Stored data:
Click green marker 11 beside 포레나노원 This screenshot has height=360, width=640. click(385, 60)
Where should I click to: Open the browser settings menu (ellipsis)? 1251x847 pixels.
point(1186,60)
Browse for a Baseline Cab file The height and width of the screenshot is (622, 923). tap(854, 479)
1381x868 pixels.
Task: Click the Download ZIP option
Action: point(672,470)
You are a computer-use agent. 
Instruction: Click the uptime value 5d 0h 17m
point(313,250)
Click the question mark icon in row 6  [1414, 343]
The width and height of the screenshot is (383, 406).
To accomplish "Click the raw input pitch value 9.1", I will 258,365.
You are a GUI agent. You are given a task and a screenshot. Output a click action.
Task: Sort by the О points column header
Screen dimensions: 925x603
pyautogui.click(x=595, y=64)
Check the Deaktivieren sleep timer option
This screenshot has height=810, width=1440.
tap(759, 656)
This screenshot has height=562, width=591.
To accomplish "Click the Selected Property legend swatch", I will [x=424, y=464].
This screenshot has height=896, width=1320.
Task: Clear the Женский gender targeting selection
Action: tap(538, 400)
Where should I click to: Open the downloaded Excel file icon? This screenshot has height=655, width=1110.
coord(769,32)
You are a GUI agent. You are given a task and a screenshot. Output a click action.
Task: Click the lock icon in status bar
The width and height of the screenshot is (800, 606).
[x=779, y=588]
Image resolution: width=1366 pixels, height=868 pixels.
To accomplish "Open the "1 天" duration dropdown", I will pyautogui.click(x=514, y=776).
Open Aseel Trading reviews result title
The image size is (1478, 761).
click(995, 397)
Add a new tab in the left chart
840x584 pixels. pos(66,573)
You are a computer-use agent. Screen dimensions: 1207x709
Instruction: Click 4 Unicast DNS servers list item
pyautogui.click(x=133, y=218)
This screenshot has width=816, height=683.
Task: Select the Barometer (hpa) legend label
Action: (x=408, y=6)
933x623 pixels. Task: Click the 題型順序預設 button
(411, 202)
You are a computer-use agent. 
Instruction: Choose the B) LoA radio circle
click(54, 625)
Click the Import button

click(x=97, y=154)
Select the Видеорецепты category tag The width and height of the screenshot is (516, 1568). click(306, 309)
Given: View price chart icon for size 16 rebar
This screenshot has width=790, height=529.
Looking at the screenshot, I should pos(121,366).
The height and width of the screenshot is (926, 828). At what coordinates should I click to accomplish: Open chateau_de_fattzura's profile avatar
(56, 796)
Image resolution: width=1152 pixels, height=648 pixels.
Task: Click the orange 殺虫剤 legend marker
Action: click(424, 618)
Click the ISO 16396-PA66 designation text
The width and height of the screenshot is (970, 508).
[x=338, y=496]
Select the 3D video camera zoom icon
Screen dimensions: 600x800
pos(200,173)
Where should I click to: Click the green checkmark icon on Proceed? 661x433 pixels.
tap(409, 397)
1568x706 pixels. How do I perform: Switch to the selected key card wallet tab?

TASK STATEMENT:
Exactly as given, restate all the lines above.

FINISHED TASK:
Click green marker 11 beside 포레나노원 This screenshot has height=360, width=640. click(385, 60)
Where should I click to: Open the browser settings menu (ellipsis)? 1251x847 pixels.
point(1186,60)
Browse for a Baseline Cab file The height and width of the screenshot is (622, 923). tap(854, 479)
1381x868 pixels.
Task: Click the Download ZIP option
Action: point(672,470)
You are a computer-use agent. 
Instruction: Click the uptime value 5d 0h 17m
point(313,250)
Click the question mark icon in row 6  [1414, 343]
The width and height of the screenshot is (383, 406).
To accomplish "Click the raw input pitch value 9.1", I will 258,365.
You are a GUI agent. You are given a task and a screenshot. Output a click action.
Task: Sort by the О points column header
Screen dimensions: 925x603
pyautogui.click(x=595, y=64)
Check the Deaktivieren sleep timer option
This screenshot has height=810, width=1440.
tap(759, 656)
This screenshot has height=562, width=591.
To accomplish "Click the Selected Property legend swatch", I will [x=424, y=464].
This screenshot has height=896, width=1320.
Task: Clear the Женский gender targeting selection
Action: tap(538, 400)
Where should I click to: Open the downloaded Excel file icon? This screenshot has height=655, width=1110.
coord(769,32)
You are a GUI agent. You are given a task and a screenshot. Output a click action.
Task: Click the lock icon in status bar
The width and height of the screenshot is (800, 606).
[x=779, y=588]
Image resolution: width=1366 pixels, height=868 pixels.
To accomplish "Open the "1 天" duration dropdown", I will pyautogui.click(x=514, y=776).
Open Aseel Trading reviews result title
The image size is (1478, 761).
click(995, 397)
Add a new tab in the left chart
840x584 pixels. pos(66,573)
You are a computer-use agent. Screen dimensions: 1207x709
Instruction: Click 4 Unicast DNS servers list item
pyautogui.click(x=133, y=218)
This screenshot has width=816, height=683.
Task: Select the Barometer (hpa) legend label
Action: (x=408, y=6)
933x623 pixels. Task: Click the 題型順序預設 button
(411, 202)
You are a computer-use agent. 
Instruction: Choose the B) LoA radio circle
click(54, 625)
Click the Import button

click(x=97, y=154)
Select the Видеорецепты category tag The width and height of the screenshot is (516, 1568). click(306, 309)
Given: View price chart icon for size 16 rebar
This screenshot has width=790, height=529.
Looking at the screenshot, I should pos(121,366).
The height and width of the screenshot is (926, 828). At what coordinates should I click to accomplish: Open chateau_de_fattzura's profile avatar
(56, 796)
Image resolution: width=1152 pixels, height=648 pixels.
Task: Click the orange 殺虫剤 legend marker
Action: click(424, 618)
Click the ISO 16396-PA66 designation text
The width and height of the screenshot is (970, 508).
[x=338, y=496]
Select the 3D video camera zoom icon
Screen dimensions: 600x800
pos(200,173)
Where should I click to: Click the green checkmark icon on Proceed? 661x433 pixels.
tap(409, 397)
1568x706 pixels. How do I perform: Switch to the selected key card wallet tab?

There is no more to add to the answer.